**What is being asked**
For the word "computer", state how many lines of the data include it. Respond with the number only.

▬▬▬▬▬▬

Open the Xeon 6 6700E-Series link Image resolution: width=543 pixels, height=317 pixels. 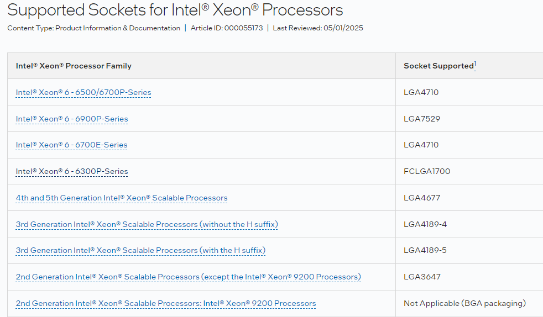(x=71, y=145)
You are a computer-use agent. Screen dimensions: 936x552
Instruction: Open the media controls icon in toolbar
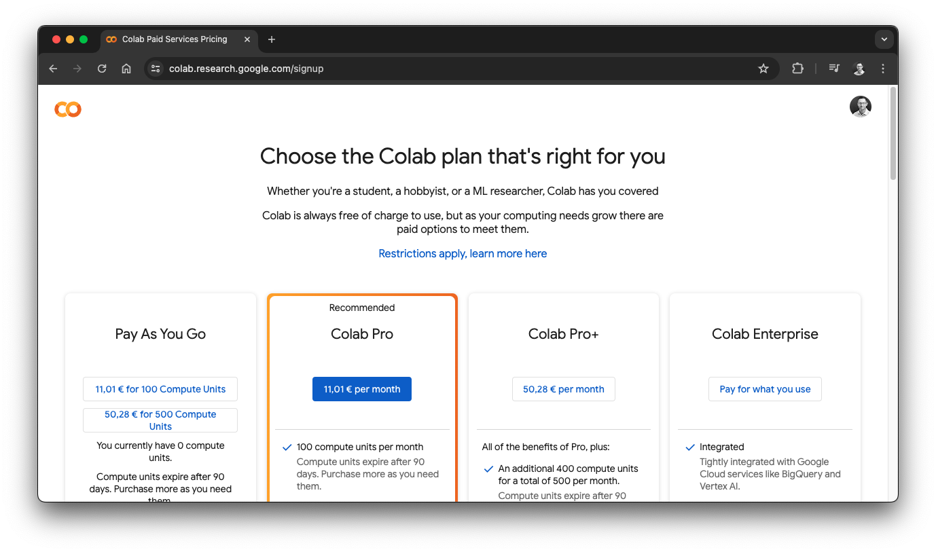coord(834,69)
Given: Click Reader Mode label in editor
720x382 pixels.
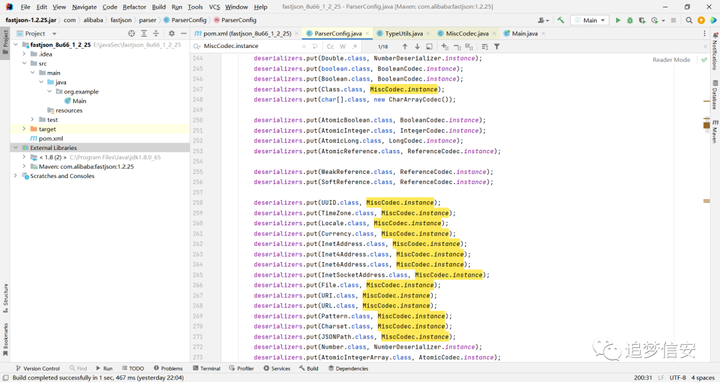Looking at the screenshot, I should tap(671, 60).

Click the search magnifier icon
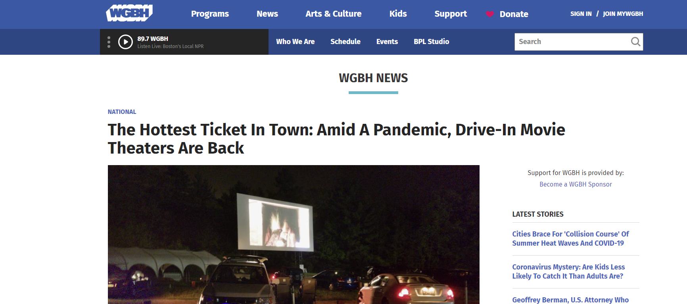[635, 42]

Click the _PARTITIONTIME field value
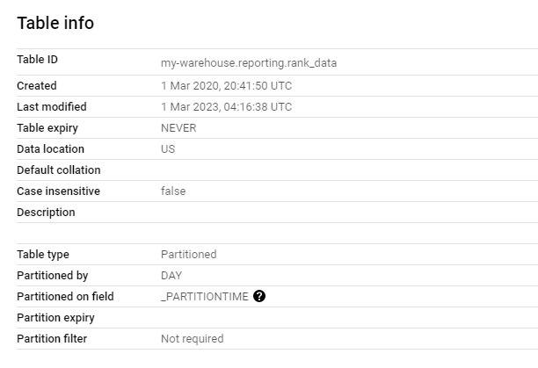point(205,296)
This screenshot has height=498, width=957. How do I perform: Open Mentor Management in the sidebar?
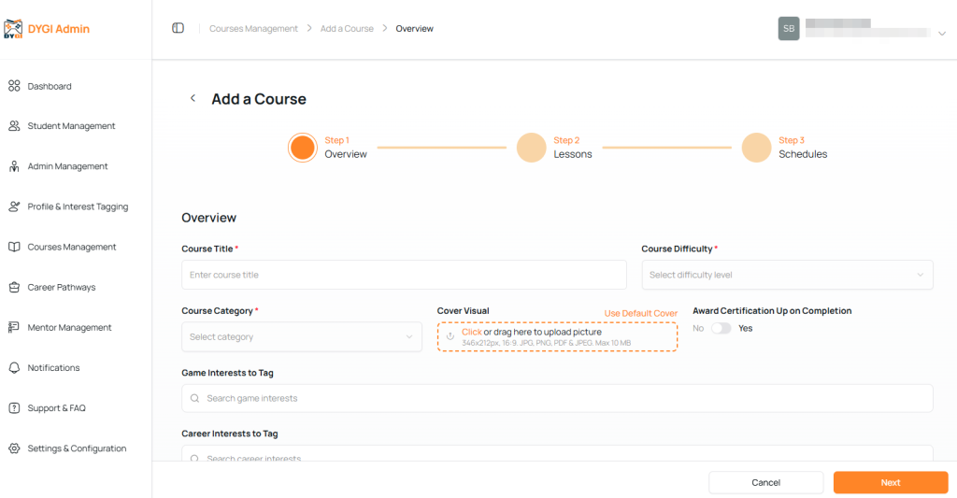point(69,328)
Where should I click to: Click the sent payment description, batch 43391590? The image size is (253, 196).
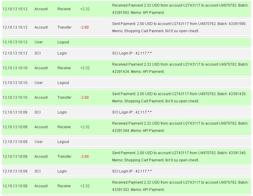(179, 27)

▬▬▬▬▬▬

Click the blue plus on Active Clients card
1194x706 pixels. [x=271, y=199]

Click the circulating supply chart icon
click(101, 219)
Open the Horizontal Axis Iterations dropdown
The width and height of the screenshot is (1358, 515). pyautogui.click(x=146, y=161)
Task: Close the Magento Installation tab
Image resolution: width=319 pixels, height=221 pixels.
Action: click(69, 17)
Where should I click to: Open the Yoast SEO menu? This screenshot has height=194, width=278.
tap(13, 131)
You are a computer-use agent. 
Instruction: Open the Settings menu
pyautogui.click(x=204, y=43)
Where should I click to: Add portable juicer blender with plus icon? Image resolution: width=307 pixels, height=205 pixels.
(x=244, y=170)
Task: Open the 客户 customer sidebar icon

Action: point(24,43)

▬▬▬▬▬▬

**Response to the task**
2